A timely ethnography of how Indonesia’s coastal dwellers inhabit the “chronic present” of a slow-motion natural disaster

Ice caps are melting, seas are rising, and densely populated cities worldwide are threatened by floodwaters, especially in Southeast Asia. Building on Borrowed Time is a timely and powerful ethnography of how people in Semarang, Indonesia, on the north coast of Java, are dealing with this global warming–driven existential challenge. In addition to antiflooding infrastructure breaking down, vast areas of cities like Semarang and Jakarta are rapidly sinking, affecting the very foundations of urban life: toxic water oozes through the floors of houses, bridges are submerged, traffic is interrupted. 

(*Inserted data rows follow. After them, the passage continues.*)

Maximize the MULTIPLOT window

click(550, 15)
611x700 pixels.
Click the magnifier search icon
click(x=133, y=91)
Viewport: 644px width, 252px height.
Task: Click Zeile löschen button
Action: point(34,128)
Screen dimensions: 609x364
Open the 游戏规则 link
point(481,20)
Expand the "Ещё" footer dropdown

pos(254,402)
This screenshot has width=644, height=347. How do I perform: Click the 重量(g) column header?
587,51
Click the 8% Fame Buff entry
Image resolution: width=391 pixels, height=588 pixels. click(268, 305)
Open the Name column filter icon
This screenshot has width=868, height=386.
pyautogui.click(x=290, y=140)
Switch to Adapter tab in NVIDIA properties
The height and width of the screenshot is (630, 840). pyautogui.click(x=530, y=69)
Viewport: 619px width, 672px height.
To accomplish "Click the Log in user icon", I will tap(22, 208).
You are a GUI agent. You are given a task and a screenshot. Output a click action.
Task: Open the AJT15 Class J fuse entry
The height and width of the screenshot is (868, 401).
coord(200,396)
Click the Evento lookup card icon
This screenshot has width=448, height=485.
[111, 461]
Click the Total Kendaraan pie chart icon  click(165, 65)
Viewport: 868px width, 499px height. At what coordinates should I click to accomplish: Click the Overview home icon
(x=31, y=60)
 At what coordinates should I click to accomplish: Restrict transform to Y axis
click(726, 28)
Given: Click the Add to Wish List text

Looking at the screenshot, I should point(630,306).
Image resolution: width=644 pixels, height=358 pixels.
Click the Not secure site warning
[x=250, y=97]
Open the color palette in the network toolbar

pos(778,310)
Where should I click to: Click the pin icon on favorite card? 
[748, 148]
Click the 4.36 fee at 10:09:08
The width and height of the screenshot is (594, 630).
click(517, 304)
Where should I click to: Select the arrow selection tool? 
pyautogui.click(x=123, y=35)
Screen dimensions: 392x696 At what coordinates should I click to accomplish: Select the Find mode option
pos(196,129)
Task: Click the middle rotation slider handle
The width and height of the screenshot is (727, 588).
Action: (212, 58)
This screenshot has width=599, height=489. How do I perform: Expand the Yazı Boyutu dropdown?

As Lukas Ley shows, the residents of Semarang are constantly engaged in maintaining their homes and streets, trying to live through a slow-motion disaster shaped by the interacting temporalities of infrastructural failure, ecological deterioration, and urban development. He casts this predicament through the temporal lens of a “meantime,” a managerial response that means a constant enduring of the present rather than progress toward a better future—a “chronic present.” 

Building on Borrowed Time takes us to a place where a flood crisis has already arrived—where everyday residents are not waiting for the effects of climate change but are in fact already living with it—and shows that life in coastal Southeast Asia is defined not by the temporality of climate science but by the lived experience of tidal flooding.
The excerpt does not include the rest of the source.